Blood Pressure Monitoring and Treatment Goals
Careful monitoring of blood pressure during initial titration or subsequent upward adjustment in dosage of chlorthalidone is recommended.
The goal of hypertension management and prevention is to achieve and maintain optimal control of blood pressure; specific target levels of blood pressure should be individualized based on consideration of multiple factors, including patient age and comorbidities, and the currently available evidence from clinical studies.
For additional information on initiating and adjusting chlorthalidone dosage in the management of hypertension, .
For the management of hypertension in children, some experts recommend a usual initial dosage of 0.3 mg/kg once daily. Dosage may be increased as necessary to a maximum dosage of 2 mg/kg (up to 50 mg) once daily. For information on overall principles and expert recommendations for treatment of hypertension in pediatric patients, .

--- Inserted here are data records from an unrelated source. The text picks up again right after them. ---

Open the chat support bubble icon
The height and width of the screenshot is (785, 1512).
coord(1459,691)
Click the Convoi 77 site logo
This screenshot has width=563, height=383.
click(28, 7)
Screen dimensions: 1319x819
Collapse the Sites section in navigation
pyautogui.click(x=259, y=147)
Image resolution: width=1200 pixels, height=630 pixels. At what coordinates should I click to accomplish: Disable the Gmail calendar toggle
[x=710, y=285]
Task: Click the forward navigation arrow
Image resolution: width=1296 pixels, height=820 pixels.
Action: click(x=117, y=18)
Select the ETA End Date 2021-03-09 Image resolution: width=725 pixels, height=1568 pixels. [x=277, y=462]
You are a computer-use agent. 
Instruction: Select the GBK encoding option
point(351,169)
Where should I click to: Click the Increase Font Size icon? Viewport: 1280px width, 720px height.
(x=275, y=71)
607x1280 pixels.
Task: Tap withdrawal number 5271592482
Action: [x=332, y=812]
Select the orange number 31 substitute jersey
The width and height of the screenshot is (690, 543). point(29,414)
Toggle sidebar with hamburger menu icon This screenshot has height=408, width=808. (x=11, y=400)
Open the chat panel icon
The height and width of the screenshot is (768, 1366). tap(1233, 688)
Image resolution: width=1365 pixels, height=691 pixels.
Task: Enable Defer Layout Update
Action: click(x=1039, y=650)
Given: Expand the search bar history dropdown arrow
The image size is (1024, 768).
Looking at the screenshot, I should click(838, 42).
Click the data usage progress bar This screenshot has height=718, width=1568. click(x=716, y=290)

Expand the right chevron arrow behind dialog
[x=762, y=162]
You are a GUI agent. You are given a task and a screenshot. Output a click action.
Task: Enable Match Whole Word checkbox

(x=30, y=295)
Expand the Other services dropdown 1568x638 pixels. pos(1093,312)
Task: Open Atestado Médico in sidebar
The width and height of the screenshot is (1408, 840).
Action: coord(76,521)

Clinical studies of chlorthalidone did not include sufficient numbers of patients 65 years of age and older to determine whether geriatric patients respond differently than younger adults. While clinical experience generally has not revealed age-related differences in response to the drug, care should be taken in dosage selection of chlorthalidone. Because of the greater frequency of decreased hepatic, renal, and/or cardiac function and of concomitant disease and drug therapy in geriatric patients, the manufacturers suggest that patients in this age group receive initial dosages of the drug in the lower end of the usual range. Because chlorthalidone is known to be substantially excreted by the kidney, and because patients with renal impairment are at increased risk of chlorthalidone-induced toxicity, renal function should be monitored closely and dosages adjusted accordingly.